Stored records:
▬▬▬▬▬▬▬▬▬▬

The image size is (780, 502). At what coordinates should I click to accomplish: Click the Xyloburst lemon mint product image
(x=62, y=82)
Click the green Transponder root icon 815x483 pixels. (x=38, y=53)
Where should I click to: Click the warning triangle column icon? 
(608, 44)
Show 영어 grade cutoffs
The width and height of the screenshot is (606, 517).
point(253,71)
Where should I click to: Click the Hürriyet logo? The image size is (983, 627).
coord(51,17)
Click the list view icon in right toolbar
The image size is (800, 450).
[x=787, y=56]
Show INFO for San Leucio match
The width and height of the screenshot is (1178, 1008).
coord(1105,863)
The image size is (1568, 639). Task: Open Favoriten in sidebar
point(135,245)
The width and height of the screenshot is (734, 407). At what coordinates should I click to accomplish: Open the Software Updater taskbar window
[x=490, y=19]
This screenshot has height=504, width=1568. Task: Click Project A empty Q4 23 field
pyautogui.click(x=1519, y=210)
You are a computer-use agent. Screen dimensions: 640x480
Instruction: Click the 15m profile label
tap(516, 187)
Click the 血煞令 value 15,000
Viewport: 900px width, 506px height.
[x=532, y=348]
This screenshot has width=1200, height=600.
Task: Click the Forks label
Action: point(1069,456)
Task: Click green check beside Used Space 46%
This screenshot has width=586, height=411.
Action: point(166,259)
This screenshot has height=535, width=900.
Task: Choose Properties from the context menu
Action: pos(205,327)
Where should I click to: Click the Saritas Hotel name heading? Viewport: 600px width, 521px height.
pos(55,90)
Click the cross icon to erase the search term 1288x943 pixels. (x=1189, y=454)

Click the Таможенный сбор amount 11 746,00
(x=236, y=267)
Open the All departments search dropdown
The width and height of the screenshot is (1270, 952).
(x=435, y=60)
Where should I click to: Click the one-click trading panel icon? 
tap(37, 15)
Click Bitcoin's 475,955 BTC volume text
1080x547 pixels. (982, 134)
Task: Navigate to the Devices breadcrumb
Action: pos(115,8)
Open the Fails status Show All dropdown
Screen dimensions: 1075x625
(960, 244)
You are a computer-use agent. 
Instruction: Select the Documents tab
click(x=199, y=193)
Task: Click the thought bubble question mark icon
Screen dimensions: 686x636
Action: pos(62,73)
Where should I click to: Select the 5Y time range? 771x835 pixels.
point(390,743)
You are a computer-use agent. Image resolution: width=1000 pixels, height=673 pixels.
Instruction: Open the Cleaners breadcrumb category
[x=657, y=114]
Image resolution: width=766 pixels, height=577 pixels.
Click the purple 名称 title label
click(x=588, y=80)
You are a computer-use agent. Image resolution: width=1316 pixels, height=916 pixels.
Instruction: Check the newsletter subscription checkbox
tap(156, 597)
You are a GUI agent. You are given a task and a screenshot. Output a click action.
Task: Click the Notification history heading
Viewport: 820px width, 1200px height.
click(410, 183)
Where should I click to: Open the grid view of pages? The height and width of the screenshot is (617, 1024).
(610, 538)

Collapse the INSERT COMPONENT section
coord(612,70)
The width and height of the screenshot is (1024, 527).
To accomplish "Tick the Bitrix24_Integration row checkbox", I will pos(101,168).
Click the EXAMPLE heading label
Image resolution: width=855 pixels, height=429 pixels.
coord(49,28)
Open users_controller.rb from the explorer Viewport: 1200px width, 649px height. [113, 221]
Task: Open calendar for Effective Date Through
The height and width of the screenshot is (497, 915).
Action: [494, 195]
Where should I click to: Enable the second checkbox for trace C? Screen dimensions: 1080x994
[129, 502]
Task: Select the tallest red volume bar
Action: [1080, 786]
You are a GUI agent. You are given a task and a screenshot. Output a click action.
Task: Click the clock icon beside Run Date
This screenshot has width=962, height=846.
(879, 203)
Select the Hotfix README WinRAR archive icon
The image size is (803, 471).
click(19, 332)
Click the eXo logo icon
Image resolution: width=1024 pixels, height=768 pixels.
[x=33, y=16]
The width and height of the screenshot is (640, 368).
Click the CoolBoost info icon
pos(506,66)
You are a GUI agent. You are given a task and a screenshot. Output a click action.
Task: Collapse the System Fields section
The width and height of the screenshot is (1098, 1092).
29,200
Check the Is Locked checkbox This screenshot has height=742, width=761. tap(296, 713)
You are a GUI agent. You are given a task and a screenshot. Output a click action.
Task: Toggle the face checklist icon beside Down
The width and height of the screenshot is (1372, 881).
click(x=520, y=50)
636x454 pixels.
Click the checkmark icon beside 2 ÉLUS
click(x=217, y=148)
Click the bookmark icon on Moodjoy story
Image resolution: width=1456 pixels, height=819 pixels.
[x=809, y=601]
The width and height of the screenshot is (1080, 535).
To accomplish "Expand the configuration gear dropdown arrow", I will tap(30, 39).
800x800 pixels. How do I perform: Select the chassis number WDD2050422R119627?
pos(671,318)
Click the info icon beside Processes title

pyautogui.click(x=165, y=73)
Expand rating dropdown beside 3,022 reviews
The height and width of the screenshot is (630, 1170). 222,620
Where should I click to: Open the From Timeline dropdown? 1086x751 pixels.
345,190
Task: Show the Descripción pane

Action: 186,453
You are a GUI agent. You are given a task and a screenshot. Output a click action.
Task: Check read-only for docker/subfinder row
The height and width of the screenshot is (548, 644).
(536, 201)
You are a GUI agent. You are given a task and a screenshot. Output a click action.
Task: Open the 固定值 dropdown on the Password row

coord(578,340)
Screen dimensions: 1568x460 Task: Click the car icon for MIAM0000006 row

▬▬▬▬▬▬▬▬▬▬

Quote every line from the beginning of the entries up to and including the line that contains "Click the cross".

REPLY |
The image size is (780, 502). At what coordinates should I click to accomplish: Click the Xyloburst lemon mint product image
(x=62, y=82)
Click the green Transponder root icon 815x483 pixels. (x=38, y=53)
Where should I click to: Click the warning triangle column icon? 
(608, 44)
Show 영어 grade cutoffs
The width and height of the screenshot is (606, 517).
point(253,71)
Where should I click to: Click the Hürriyet logo? The image size is (983, 627).
coord(51,17)
Click the list view icon in right toolbar
The image size is (800, 450).
[x=787, y=56]
Show INFO for San Leucio match
The width and height of the screenshot is (1178, 1008).
coord(1105,863)
The image size is (1568, 639). Task: Open Favoriten in sidebar
point(135,245)
The width and height of the screenshot is (734, 407). At what coordinates should I click to accomplish: Open the Software Updater taskbar window
[x=490, y=19]
This screenshot has height=504, width=1568. Task: Click Project A empty Q4 23 field
pyautogui.click(x=1519, y=210)
You are a computer-use agent. Screen dimensions: 640x480
Instruction: Click the 15m profile label
tap(516, 187)
Click the 血煞令 value 15,000
Viewport: 900px width, 506px height.
[x=532, y=348]
This screenshot has width=1200, height=600.
Task: Click the Forks label
Action: point(1069,456)
Task: Click green check beside Used Space 46%
This screenshot has width=586, height=411.
Action: point(166,259)
This screenshot has height=535, width=900.
Task: Choose Properties from the context menu
Action: pos(205,327)
Where should I click to: Click the Saritas Hotel name heading? Viewport: 600px width, 521px height.
pos(55,90)
Click the cross icon to erase the search term 1288x943 pixels. (x=1189, y=454)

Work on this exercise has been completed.